— TASK DETAILS —
Copy, word for word, the part of the forum thread on human-level performance that opens with the words containing "Thanks for your" and closes with "the other representation.".

I am confused about 70% of labelers will use the first one and 30% of labelers will use the second one. Then if we have two labelers…

Are those two labelers different than the 70% and 30% above? How we came up with the 70,% and 30%.

For example I have this sentence " I feel your service is OK". I have 10 labelers. 6 label them as positive and 4 label them as negative. What will be the equation for HLP then?

Second question: what if have four possible labels to the same sentence say: positive, negative, indeterminate, neither and 10 labelers as above. How can I calculate HLP.

Thanks for your help

hi @Abdulrahman , welcome to the community!

70% is the probability that a labeler chooses the first representation as the transcript for the voice input. 30% is the probability that a labeler chooses the other representation.

When we have two labellers, the HLP is the probability two of them agree on the representation of an input voice, and calculated in the video as:

0.7*0.7 (two labellers agree it is first representation) + 0.3*0.3 (two labellers agree on the second) = 0.58

For your example, I can interpret it as 60% of the time or with a probability of 0.6 one labeler will mark the sentence as positive, and 40% of the time one mark it as negative. You can apply the same formula for two labelers as above or for more than two labelers you can sum up the probability they agree on the output.

For second question:

when you have more than two labels, after the labellers mark all the inputs, you will be able to calculate the ratio of how many labellers for each labels, i.e. you have a emprical probability for how likely a labeler will mark an input sentence. The HLP again will be the probability of all the labellers agree on one output. So you can apply the above formula:

let’s say the probability for 4 labels are : 0.6 0.2 0.1 0.1 and there are two labellers.

— RECORDS PROVIDED —

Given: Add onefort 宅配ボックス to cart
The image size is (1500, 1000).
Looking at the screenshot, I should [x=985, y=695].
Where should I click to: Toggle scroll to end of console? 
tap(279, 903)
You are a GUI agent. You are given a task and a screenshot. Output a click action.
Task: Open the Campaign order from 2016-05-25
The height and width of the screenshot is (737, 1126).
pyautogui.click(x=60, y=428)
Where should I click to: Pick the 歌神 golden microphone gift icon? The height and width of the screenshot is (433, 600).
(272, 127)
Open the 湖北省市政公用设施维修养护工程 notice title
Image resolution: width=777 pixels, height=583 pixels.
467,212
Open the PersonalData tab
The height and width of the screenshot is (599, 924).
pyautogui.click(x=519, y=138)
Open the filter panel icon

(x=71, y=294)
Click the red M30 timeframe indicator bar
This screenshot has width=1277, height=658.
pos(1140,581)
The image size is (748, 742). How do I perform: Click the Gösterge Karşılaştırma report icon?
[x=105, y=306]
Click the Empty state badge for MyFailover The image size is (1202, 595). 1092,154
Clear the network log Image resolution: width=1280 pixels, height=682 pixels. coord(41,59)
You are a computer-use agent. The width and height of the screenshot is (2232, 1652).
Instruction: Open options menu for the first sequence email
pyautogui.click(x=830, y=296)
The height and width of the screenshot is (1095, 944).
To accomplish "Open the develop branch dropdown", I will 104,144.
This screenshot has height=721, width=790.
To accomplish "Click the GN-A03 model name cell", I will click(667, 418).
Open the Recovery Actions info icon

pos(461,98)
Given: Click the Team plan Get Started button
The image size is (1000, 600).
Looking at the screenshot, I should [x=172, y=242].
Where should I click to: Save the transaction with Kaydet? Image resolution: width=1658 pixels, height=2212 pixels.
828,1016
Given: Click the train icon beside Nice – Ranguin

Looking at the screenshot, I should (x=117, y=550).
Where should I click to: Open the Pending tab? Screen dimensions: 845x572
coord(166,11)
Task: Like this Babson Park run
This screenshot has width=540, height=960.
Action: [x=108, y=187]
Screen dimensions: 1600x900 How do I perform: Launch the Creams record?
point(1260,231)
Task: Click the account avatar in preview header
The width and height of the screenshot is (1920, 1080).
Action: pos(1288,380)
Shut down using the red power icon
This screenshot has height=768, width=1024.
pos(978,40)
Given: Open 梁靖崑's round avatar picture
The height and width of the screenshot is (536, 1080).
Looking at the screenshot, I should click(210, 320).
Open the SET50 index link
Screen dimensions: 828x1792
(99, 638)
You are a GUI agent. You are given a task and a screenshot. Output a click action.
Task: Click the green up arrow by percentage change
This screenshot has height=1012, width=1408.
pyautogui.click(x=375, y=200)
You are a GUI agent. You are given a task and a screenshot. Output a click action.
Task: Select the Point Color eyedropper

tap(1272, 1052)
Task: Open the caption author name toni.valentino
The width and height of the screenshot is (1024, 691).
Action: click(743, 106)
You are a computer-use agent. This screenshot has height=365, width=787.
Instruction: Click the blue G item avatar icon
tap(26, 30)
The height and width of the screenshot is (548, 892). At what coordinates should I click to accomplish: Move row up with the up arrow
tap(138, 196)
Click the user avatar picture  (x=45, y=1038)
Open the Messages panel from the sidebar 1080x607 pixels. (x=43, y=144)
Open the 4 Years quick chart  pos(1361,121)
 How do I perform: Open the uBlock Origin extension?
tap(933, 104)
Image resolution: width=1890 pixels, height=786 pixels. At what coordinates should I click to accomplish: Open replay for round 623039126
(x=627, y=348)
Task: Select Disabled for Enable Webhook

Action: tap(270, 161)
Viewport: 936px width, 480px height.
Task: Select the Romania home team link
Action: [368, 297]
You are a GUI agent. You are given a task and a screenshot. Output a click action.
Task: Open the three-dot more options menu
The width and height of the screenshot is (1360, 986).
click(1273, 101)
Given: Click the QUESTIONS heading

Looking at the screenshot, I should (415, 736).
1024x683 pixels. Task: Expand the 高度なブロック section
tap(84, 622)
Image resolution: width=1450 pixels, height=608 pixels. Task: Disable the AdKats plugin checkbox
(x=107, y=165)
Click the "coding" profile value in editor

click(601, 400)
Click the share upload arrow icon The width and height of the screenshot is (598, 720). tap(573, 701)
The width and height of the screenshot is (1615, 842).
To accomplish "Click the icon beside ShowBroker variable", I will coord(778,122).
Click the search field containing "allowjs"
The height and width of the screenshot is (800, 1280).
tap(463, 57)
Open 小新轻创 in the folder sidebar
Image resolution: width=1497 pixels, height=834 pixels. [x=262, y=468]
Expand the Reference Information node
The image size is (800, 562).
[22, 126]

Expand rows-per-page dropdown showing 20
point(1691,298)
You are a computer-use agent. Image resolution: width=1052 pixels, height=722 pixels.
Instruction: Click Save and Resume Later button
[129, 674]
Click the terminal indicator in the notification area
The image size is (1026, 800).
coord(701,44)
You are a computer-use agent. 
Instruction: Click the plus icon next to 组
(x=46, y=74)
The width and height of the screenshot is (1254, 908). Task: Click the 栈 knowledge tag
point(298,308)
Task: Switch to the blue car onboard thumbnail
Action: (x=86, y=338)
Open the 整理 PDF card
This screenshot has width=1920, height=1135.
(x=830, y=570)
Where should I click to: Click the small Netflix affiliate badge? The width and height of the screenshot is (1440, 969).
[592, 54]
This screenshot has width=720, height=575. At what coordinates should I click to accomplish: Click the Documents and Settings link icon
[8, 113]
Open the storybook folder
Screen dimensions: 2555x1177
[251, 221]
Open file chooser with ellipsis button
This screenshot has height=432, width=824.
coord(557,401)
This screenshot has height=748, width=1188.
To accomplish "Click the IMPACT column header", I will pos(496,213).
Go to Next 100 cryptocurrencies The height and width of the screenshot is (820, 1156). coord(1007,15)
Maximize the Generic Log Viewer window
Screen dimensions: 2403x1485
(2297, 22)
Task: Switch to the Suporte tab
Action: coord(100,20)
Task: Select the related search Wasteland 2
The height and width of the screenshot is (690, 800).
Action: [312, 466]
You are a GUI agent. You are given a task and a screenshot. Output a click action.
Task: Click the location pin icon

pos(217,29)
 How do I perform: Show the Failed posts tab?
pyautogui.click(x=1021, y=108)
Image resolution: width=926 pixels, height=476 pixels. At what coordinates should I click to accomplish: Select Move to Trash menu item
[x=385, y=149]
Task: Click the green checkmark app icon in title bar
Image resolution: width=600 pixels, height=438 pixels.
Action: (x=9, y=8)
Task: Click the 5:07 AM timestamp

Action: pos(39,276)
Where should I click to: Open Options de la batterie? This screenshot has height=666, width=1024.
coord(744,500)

— RESPONSE BELOW —
Thanks for your help

hi @Abdulrahman , welcome to the community!

70% is the probability that a labeler chooses the first representation as the transcript for the voice input. 30% is the probability that a labeler chooses the other representation.